-- Collected data entries --
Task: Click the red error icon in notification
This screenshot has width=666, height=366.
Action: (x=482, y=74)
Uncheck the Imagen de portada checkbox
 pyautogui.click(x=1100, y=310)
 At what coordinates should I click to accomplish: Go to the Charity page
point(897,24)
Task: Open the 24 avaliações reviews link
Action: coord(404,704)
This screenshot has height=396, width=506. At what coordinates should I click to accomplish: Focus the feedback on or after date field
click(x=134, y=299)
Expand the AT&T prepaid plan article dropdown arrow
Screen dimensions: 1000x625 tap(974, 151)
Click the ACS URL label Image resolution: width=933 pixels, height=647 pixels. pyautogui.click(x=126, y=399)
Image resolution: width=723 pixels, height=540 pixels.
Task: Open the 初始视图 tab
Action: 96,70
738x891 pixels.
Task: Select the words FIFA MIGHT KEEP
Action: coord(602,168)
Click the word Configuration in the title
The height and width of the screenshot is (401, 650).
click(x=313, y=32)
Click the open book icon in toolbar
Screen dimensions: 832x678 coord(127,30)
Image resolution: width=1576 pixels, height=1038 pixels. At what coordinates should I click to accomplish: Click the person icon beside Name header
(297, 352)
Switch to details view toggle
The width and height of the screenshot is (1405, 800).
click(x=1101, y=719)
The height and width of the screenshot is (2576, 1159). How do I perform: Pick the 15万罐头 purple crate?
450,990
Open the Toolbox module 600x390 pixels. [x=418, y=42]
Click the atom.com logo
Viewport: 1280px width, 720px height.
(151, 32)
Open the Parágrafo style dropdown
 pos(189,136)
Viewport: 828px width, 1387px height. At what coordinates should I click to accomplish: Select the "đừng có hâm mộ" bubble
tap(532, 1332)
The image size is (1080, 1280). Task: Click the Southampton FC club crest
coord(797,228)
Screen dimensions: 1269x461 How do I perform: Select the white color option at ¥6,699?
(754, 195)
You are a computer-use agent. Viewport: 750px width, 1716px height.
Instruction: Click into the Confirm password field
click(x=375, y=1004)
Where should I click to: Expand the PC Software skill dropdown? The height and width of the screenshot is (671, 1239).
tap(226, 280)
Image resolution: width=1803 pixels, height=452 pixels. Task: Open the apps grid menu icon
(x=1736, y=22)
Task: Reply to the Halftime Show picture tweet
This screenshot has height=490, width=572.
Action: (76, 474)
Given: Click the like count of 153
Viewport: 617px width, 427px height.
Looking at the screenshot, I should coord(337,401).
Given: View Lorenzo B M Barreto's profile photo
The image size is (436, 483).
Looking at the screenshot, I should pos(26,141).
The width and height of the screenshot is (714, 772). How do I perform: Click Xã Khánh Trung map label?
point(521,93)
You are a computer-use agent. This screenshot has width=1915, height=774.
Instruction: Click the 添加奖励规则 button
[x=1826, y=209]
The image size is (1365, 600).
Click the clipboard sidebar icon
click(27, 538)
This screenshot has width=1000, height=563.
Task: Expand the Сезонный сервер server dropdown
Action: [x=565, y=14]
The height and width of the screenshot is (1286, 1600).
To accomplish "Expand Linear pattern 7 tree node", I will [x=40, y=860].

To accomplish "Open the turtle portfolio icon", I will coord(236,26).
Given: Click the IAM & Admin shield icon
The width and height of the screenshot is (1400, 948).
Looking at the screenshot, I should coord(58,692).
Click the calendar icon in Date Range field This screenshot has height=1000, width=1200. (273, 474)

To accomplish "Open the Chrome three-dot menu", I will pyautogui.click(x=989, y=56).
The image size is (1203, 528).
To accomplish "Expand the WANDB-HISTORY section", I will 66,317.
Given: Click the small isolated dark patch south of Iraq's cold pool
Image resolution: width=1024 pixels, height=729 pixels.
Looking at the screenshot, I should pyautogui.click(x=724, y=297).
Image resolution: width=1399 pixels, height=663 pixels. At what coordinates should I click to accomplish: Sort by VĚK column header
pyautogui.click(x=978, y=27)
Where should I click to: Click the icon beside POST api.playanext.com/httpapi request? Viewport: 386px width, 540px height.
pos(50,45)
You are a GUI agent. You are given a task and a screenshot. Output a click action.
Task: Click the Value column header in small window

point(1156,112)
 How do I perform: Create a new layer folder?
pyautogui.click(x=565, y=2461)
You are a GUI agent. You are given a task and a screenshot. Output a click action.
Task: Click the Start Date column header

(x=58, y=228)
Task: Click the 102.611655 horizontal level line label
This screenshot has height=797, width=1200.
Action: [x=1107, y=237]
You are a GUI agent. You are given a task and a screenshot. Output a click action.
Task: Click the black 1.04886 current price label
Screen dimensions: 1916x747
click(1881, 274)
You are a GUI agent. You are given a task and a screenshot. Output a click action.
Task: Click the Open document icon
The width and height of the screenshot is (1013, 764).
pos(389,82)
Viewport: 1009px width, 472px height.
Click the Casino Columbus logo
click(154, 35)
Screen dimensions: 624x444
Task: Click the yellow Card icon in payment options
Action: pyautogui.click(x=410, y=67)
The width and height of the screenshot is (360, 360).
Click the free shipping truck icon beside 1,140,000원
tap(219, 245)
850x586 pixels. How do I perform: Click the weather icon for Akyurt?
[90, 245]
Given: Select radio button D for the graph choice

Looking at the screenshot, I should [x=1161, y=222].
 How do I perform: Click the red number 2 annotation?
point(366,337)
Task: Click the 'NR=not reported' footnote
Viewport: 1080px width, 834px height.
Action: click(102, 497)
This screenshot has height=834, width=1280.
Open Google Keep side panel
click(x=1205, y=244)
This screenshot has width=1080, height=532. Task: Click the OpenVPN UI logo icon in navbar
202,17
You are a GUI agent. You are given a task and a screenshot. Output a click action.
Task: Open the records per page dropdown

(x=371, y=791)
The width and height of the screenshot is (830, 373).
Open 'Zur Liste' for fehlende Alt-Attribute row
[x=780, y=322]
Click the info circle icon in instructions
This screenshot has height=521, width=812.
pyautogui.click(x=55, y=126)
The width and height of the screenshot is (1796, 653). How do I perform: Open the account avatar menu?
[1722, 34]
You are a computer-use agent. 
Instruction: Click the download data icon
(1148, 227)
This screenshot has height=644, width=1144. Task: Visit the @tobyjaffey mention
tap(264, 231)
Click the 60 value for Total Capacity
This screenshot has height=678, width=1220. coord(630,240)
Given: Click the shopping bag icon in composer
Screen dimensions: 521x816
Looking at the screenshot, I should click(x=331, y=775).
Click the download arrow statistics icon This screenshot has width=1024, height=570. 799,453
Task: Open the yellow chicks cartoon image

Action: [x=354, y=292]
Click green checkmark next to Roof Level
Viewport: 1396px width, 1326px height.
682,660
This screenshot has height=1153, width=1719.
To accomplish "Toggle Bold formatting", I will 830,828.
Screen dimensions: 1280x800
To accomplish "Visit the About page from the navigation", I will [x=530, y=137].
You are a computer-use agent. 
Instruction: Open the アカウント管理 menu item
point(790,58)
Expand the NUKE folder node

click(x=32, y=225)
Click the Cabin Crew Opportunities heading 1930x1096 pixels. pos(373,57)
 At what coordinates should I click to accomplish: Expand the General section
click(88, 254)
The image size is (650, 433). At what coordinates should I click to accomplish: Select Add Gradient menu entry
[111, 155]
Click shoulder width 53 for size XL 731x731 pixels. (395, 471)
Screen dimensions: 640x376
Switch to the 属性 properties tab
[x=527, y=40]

-- Description of the task --
Only the lines from the one that contains "Screen dimensions: 640x376" to the end of the data should be output, exactly as they appear.

-- Reply to the exercise --
Screen dimensions: 640x376
Switch to the 属性 properties tab
[x=527, y=40]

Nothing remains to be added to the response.